Who Decides When To Exit?
There's a post on the 37 Signals blog by Jason Fried saying that the Mint sale to Intuit was a bad move for a host of reasons and suggesting that the VCs behind Mint had forced it. It reminds me of similar discussions about the sale of Zappos to Amazon a while back.
I left a comment on that post to the effect that while I have no inside information, I highly doubt that the VCs forced the sale.
But this is a good opportunity to talk about who does decide when to exit. Here are some rules that I've learned over the years:
1) When the founders and management want to sell, the VCs ought to go along (within reason) because blocking a sale and having angry and unhappy founders and management running the business is a bad outcome.
2) VCs often impact the price and terms of an exit but they rarely drive the exit itself when the founder is still actively running the business.
3) When a company is doing really well, the investors rarely want to sell. VCs make all of their money on a few investments per fund. When a company is in that group, they don't like to see an early exit.
4) When a founder owns a large stake in the business and is still running it, it is very likely that the founder drove the decision to sell and the sale process and was advised by the investors and board.

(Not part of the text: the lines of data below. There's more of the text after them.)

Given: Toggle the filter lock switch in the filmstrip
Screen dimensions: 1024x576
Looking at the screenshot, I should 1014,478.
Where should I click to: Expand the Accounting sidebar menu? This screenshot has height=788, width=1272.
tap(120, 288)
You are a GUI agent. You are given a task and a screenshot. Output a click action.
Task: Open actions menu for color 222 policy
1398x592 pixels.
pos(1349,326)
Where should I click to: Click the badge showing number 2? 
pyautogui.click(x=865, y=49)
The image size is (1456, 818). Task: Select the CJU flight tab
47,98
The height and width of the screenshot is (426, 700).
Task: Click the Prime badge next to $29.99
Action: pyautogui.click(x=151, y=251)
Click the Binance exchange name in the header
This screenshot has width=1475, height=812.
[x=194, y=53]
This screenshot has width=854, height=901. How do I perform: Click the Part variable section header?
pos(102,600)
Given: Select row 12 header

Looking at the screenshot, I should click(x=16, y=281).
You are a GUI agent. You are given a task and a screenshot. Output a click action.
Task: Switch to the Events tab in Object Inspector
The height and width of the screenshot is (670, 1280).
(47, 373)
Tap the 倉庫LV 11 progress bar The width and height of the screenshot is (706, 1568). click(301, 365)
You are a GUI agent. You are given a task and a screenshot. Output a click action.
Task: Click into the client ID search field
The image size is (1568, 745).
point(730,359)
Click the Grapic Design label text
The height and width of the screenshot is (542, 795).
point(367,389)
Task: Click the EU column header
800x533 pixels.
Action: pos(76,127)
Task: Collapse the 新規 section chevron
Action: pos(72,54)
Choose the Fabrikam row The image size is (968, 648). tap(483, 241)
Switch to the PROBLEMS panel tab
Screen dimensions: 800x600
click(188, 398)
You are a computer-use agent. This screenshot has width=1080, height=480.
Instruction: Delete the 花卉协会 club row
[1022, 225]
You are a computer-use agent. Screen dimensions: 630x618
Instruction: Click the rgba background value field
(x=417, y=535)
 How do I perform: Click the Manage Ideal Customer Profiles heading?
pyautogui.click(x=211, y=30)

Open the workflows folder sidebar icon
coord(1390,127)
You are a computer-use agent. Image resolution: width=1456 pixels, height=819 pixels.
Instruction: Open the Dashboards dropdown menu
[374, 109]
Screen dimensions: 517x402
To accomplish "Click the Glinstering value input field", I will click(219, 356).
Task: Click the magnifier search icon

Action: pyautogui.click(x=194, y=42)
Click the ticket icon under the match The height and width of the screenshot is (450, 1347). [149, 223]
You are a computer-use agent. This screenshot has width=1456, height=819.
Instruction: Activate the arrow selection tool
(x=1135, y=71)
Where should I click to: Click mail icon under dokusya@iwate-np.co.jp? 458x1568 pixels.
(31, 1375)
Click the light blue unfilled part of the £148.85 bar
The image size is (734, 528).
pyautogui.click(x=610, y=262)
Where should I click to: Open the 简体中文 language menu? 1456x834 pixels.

5) If the founders are no longer involved in the business and the management was hired by the VCs, and the VCs control the business, then it is likely that the investors drove the sale process and the decision to sell.
6) If the company is not doing well, then the decision to sell was likely forced by the VCs.
Of course, like all rules, there are exceptions from time to time. But when you see an exit, you can parse the data by this set of rules and you can pretty easily predict what happened, who made the decision, and who drove the process.